[Materials provided — start]

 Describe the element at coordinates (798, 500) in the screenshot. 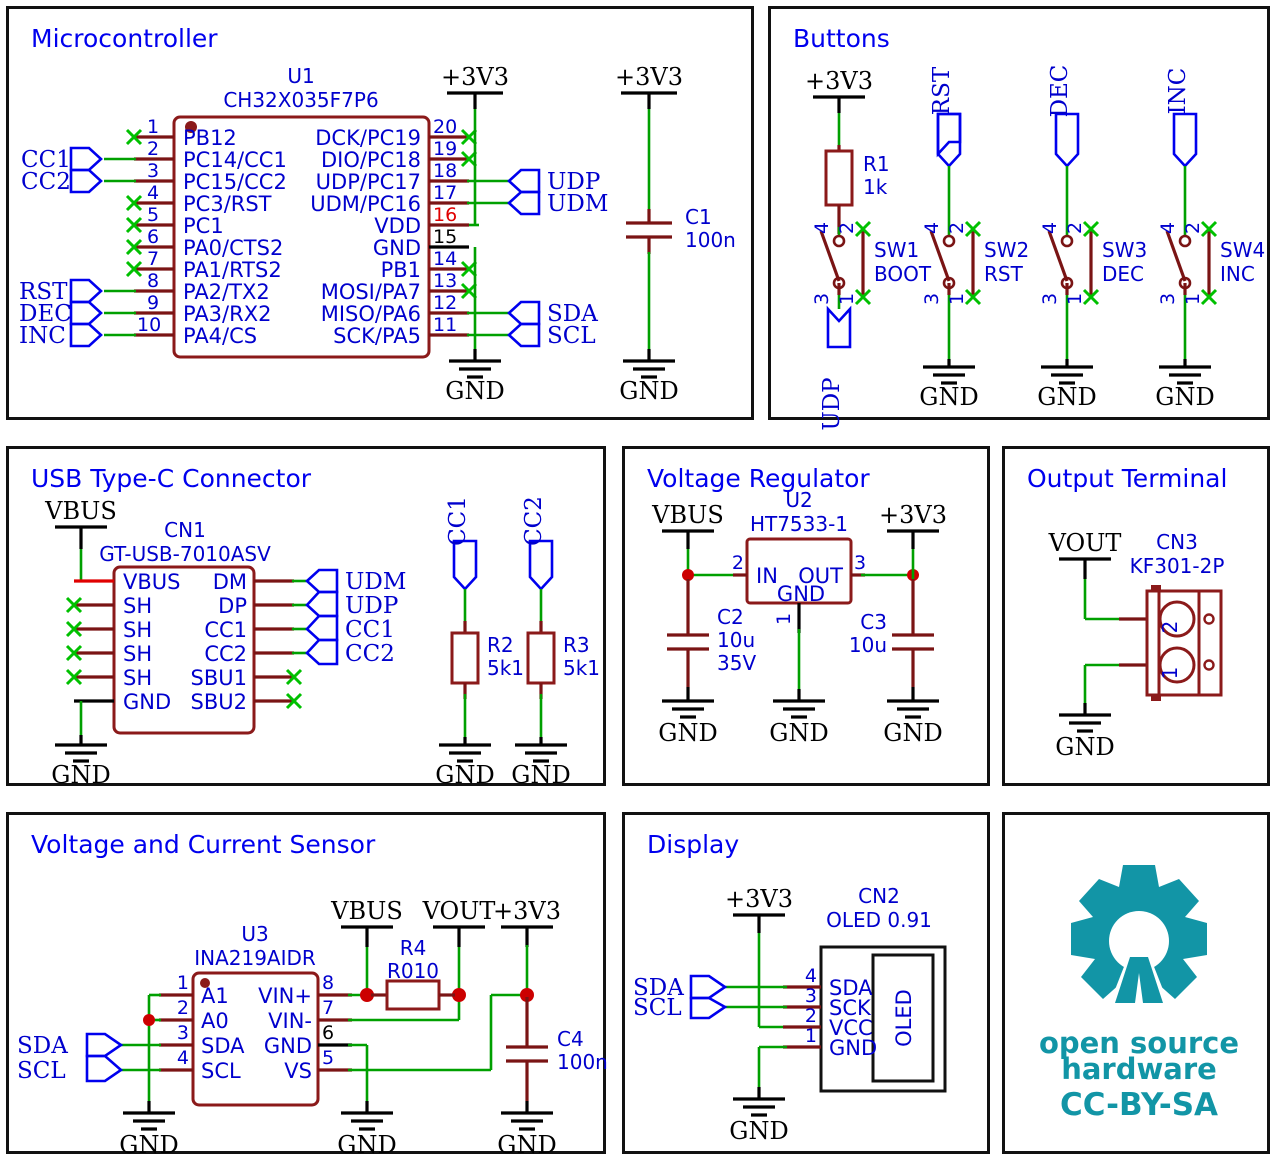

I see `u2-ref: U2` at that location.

[Materials provided — finish]
[Materials provided — start]

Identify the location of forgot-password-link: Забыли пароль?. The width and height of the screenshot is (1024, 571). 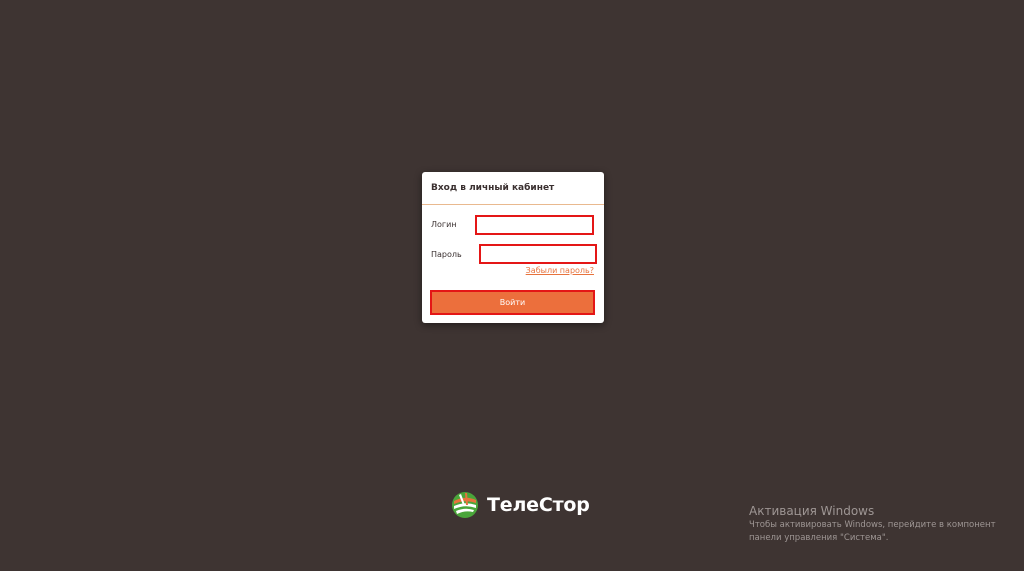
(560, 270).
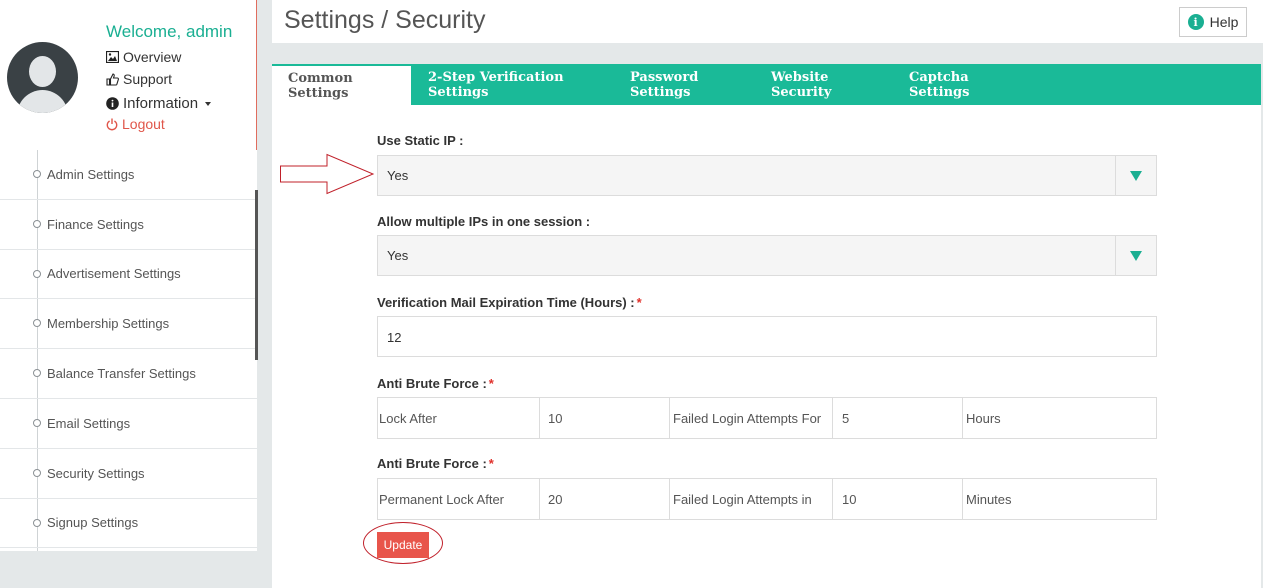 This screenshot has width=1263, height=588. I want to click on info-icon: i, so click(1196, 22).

[Materials provided — finish]

Rewrite the rows between the line holding "Identify the location" and the line holding "This screenshot has", inclusive, changing "width and height" to "size" and leaving everything else as it is. Give only those lines, without the pictures.

Identify the location of forgot-password-link: Забыли пароль?. The size of the screenshot is (1024, 571). 
(560, 270).
 This screenshot has width=1263, height=588. I want to click on info-icon: i, so click(1196, 22).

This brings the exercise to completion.